[Start of section]

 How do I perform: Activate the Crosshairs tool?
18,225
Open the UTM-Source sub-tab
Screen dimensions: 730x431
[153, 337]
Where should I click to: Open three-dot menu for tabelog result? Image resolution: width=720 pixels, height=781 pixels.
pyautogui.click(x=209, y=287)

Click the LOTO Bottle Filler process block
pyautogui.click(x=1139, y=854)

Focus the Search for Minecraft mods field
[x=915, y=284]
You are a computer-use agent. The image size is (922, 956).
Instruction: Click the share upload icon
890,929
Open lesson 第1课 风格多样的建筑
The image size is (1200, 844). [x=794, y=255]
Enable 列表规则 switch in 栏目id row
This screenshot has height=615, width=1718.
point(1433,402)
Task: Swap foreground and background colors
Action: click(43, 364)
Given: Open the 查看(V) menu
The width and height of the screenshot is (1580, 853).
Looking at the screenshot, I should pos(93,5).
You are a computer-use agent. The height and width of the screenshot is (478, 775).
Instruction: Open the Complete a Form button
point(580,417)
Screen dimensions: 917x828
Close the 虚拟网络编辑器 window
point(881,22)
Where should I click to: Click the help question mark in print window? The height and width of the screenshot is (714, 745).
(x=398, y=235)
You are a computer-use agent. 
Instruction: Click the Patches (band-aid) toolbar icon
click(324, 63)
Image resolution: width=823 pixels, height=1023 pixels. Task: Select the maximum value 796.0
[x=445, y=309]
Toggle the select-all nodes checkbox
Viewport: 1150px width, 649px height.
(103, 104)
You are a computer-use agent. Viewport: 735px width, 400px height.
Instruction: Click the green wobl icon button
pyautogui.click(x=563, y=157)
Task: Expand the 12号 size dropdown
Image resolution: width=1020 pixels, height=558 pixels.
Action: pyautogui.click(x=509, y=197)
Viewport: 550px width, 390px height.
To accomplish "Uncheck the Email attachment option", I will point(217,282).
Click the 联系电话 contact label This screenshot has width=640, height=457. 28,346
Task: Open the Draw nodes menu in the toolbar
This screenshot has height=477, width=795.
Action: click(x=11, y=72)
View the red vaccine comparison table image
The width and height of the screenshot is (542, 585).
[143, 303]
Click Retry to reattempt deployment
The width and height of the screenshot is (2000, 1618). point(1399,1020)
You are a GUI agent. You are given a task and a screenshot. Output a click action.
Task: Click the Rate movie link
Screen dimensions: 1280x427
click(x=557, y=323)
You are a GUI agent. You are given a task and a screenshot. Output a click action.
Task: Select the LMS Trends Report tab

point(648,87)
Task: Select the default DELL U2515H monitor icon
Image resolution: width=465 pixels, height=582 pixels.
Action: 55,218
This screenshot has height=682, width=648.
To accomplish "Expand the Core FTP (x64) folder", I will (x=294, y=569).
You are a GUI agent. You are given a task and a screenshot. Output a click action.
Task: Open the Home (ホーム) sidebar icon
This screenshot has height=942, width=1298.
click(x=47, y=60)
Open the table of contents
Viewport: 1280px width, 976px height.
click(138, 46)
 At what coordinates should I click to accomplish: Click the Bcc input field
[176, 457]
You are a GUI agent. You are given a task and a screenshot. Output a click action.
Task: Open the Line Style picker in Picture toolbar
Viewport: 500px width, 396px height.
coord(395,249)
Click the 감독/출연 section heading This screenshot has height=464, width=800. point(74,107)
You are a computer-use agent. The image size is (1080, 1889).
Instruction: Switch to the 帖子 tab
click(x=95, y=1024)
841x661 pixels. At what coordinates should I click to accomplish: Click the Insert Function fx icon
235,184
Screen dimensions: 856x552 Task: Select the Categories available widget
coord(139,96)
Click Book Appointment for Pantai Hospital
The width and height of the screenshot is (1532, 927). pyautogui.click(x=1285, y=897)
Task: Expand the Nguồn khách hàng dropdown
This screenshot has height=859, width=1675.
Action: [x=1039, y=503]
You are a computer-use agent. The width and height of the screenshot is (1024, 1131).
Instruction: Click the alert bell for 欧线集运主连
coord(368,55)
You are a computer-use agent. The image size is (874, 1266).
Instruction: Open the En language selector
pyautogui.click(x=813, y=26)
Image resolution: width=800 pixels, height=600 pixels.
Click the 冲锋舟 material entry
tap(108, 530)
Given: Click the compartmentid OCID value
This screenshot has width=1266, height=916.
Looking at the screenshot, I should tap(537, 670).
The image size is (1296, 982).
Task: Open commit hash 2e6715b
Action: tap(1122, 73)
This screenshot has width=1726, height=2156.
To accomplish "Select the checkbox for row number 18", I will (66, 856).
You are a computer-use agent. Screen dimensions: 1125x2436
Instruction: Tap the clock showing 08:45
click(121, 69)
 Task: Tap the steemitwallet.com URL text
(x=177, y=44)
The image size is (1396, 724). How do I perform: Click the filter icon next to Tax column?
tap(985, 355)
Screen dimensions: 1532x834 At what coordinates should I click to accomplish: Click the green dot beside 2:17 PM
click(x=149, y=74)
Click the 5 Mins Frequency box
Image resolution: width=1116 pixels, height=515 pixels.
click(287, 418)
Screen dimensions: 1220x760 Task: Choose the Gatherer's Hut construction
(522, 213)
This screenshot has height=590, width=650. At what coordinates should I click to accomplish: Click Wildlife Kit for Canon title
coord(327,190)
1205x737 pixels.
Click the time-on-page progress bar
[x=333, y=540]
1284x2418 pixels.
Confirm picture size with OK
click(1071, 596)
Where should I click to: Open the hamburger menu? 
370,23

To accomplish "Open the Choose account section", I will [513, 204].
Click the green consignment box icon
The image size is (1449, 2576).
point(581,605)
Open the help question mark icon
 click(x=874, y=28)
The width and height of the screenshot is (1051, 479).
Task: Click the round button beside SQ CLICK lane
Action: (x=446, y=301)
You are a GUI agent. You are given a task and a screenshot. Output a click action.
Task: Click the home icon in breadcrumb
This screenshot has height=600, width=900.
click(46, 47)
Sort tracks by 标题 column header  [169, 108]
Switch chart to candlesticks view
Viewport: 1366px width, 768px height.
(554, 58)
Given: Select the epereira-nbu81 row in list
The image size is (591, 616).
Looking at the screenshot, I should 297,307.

[End of section]

__WORK INSTRUCTIONS__
Would you repeat, exactly and with nothing added, every line from the line containing "Switch chart to candlesticks view" through the last line of the records above?

__SOLUTION BELOW__
Switch chart to candlesticks view
Viewport: 1366px width, 768px height.
(554, 58)
Given: Select the epereira-nbu81 row in list
The image size is (591, 616).
Looking at the screenshot, I should 297,307.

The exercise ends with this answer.